Our commitment to making the world a better place
In this reflection, I draw on comments I have made earlier. The last week or so have seen some very challenging events in our part of the world. Recent events in New Zealand have highlighted the importance of communities engaging with communities outside their own so that people move beyond tokenistic and shallow engagement to genuine understanding. In the intercultural understanding space, this is often referred to as moving beyond the Fs (fashion, food, folklore, famous people, flags and fundraising). We also need to ensure that ALL students (and staff) have an opportunity to develop as global citizens – not just those that have international experiences. As a School community it is incredibly important that we articulate and make public our understanding of and commitment to a concept such as global responsibility.
Being prepared to be open, receptive and learn from and with others is a mindset. Too often engagement with other communities centres around “how can we help others” rather than “what can we learn from others?” or “how can we remain apart?” rather than ”how can we live together?” Where the broader community is one with a different culture, such a hegemonic approach is one from which neither community is likely to benefit. ‘Culture’ may be defined as the set of distinctive spiritual, material, intellectual and emotional features of a society or social group; in addition to art and literature, lifestyles, ways of living together, value systems, traditions and beliefs[i]. School organised experiences that link students to individuals in other countries or with different demographic attributes could perhaps better embrace the concept of ‘two-way learning’. How can we learn about, from and with those that are different to us?

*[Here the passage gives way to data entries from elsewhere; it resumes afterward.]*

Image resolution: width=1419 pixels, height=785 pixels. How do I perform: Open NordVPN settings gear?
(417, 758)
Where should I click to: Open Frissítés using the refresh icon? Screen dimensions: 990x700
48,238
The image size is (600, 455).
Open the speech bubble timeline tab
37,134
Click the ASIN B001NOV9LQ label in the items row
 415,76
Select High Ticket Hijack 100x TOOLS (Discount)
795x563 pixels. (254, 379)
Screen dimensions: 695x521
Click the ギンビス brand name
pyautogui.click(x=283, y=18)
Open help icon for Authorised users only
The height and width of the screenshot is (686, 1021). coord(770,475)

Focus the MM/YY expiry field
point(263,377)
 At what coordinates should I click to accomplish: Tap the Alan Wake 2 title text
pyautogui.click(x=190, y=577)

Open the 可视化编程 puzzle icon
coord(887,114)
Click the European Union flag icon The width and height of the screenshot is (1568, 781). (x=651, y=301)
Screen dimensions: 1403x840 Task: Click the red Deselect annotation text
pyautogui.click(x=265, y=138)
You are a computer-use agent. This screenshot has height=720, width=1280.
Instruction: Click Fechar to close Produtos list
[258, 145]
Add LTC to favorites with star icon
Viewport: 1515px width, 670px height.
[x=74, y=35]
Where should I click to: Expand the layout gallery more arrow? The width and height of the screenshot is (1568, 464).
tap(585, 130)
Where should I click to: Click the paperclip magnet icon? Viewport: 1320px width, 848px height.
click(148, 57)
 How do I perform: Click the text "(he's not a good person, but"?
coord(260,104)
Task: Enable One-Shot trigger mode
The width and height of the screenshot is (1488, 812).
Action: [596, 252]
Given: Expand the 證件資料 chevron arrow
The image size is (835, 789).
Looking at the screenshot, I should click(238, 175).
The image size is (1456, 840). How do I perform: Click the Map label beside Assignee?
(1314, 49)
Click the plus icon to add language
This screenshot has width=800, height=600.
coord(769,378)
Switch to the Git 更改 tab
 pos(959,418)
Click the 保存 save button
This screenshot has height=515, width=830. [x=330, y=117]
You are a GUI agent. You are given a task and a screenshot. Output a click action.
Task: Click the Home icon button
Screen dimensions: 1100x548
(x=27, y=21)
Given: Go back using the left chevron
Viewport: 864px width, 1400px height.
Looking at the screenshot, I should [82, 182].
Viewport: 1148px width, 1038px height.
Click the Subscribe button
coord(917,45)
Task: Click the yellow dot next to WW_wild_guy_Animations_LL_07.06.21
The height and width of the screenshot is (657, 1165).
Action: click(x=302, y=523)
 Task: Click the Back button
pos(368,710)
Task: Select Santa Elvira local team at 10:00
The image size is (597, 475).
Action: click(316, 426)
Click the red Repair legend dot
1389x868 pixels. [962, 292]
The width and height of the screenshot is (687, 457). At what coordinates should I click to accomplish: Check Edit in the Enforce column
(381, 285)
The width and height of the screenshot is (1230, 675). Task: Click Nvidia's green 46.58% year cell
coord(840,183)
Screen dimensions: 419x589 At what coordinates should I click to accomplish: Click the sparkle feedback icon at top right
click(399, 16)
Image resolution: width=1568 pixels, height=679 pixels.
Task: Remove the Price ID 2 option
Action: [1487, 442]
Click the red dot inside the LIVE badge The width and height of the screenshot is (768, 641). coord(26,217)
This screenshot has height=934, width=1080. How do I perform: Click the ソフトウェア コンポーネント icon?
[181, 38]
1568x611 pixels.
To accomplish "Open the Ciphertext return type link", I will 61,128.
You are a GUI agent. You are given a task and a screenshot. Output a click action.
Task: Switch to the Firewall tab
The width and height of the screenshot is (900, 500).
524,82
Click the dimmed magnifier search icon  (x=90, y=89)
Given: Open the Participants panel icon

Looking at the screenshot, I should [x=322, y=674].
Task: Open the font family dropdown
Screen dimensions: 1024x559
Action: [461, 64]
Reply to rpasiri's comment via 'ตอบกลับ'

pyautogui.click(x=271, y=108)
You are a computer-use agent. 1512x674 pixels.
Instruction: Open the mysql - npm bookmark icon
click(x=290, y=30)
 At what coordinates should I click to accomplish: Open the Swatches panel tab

So, how do schools develop authentic engagement? One approach is to take the time to share stories: about life, ideas, hopes and fears. This can serve to make the ‘other’ more like ‘self’. It also reduces the likelihood of students having experiences that cause then to remain in their own cultural bubble. Experiences where young people undertake an activity, but return from the activity relatively unchanged or just with a great relief to be home teach little. If nothing has changed, no-one has learnt anything. Spending time listening to others, sharing one’s own stories and giving space and time to the opportunity to consider whether thinking has changed may go some way to addressing this most important area of school operations.
The importance of such opportunities has become, for the very worst of reasons, suddenly incredibly important.